If you’ve seen any of the previous Body Shock specials about extremely fat people (see links below) then you could have predicted exactly how this one would play out. 19-year-old Billy Robbins from Houston Texas was believed, at approaching 60 stones, to be the heaviest teenager in the world. He lived in his bedroom, more-or-less confined to a large chair (although he could just about stagger to the bathroom and back) played video games and stuffed his face from morning ’til night. I watched all of the programmes listed below but do you know what? For some reason, this time, I just couldn’t summon up any sympathy. Maybe I’m suffering from fat fatigue or something. Or maybe it was Billy’s overbearing mother, Barbara.
Barbara Robbins was a woman in crisis. A woman who for three years had waited on her son hand and foot. And arse. It was her, and her alone, who fetched him platefuls of food, one after the other, until his 8,000 calorie-a-day intake was done.
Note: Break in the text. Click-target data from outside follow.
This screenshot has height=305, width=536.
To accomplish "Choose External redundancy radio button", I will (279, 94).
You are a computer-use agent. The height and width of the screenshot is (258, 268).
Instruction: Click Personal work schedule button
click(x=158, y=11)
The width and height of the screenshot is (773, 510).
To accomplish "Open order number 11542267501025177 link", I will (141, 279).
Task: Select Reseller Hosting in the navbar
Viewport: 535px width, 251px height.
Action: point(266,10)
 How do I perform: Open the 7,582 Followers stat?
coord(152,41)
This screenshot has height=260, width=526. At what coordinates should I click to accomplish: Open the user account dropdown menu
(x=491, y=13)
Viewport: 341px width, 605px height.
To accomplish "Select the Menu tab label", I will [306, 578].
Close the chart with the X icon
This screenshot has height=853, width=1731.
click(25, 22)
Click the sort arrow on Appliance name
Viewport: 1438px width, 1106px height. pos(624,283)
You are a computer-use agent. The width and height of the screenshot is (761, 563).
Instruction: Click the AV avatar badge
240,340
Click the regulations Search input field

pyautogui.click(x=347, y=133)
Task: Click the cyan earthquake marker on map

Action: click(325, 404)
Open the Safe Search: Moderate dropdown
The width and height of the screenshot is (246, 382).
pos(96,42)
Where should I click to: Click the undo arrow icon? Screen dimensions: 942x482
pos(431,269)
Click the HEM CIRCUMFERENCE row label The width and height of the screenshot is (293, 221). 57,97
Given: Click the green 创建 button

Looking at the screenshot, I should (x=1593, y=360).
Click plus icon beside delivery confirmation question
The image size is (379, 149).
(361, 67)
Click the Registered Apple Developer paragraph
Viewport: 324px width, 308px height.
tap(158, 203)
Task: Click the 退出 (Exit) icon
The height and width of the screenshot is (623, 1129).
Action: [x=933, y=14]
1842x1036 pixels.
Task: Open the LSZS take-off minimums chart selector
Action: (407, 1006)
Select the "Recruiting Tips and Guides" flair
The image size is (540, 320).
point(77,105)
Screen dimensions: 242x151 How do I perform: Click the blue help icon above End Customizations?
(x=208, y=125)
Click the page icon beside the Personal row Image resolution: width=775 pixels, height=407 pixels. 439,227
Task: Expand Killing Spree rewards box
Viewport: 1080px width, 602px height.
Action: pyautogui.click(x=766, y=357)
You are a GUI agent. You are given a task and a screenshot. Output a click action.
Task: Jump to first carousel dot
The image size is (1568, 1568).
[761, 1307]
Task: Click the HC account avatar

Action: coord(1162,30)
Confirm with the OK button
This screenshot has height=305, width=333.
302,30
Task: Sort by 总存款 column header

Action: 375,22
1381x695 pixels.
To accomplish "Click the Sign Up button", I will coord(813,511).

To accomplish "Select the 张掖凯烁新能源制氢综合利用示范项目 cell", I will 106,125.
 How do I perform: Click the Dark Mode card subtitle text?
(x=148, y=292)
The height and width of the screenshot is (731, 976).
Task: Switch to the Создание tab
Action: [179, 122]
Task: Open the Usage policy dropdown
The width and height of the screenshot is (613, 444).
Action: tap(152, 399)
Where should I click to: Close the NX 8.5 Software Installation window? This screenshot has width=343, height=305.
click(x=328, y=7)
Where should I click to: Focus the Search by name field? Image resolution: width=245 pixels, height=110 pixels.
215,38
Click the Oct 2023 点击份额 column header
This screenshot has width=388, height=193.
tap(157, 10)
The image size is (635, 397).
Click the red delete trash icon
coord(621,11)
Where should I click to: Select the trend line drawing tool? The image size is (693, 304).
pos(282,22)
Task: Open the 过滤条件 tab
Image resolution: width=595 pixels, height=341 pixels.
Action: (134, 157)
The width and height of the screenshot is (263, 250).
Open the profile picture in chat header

A woman who bleats “I love you” to her son every five minutes, but whose version of “love” has brought Billy to the brink of death.
Her description of his eating habits sounded like a litany of all the “bad food” you ever heard of: hamburgers, pizza, soda, doughnuts, crisps (chips). Oh and chips, naturally (french fries). She seemed dimly to realise how embarrassing this was, and tried to make up for it by listing the “good food” he likes too. The only thing she could come up with was broccoli, and he can’t eat that without smothering it in cheese.
It’s a familiar pattern of lazy eating spiralling out of control combined with an almost pathological avoidance of exercise, repeated over many years. The difference in this case was the problem was almost as much Barbara’s as it was Billy’s. For Barbara was overcompensating for the fact that she lost her first son to a brain tumour at the age of 19 months. In her efforts to look after Billy – to provide his every need because “he is my baby” – she was effectively killing him.
In lucid moments, she was clearly aware of this too, and talked about the guilt she felt for allowing Billy’s weight to balloon to almost 600 pounds. Didn’t stop her feeding him though. And his Dad was almost as bad, muttering ineffectually about how they’d tried to cut Billy’s food intake years before, but he’d “thrown a fit.”
It seems incredible in a country packed to the gills with therapists and shrinks, that no-one had ever bothered to address the psychological reasons for this family’s dysfunction. Until, that is, Billy was told that if he didn’t do something radical, he’d die. And once in hospital, the therapists started to engage both with him and his mother.
Billy went through the usual procedures that we’ve seen before – losing weight so that surgery was even physically possible; then having an enormous five-stone slab of flesh cut from his belly to allow access for the laparoscopic instruments, a bit more diet and exercise, the stomach surgery to leave him with a stomach the size of a banana, and a short period of post-op care.
Overall during this process, Billy lost a total of 25 stone and left hospital weighing around 35 stone.
But nineteen years of self-abusive behaviour patterns are hard to break and no sooner was Billy home than his mother was feeding him a “mustard dog” as a treat for leaving hospital. A visit from Billy’s surgeon revealed that she was still preparing twice as much food as Billy should be eating. In the end, in an effort to break the cycle of destruction, Billy realised he’d have to move out, and went to live in a rehab centre to escape the semi-constant flow of food.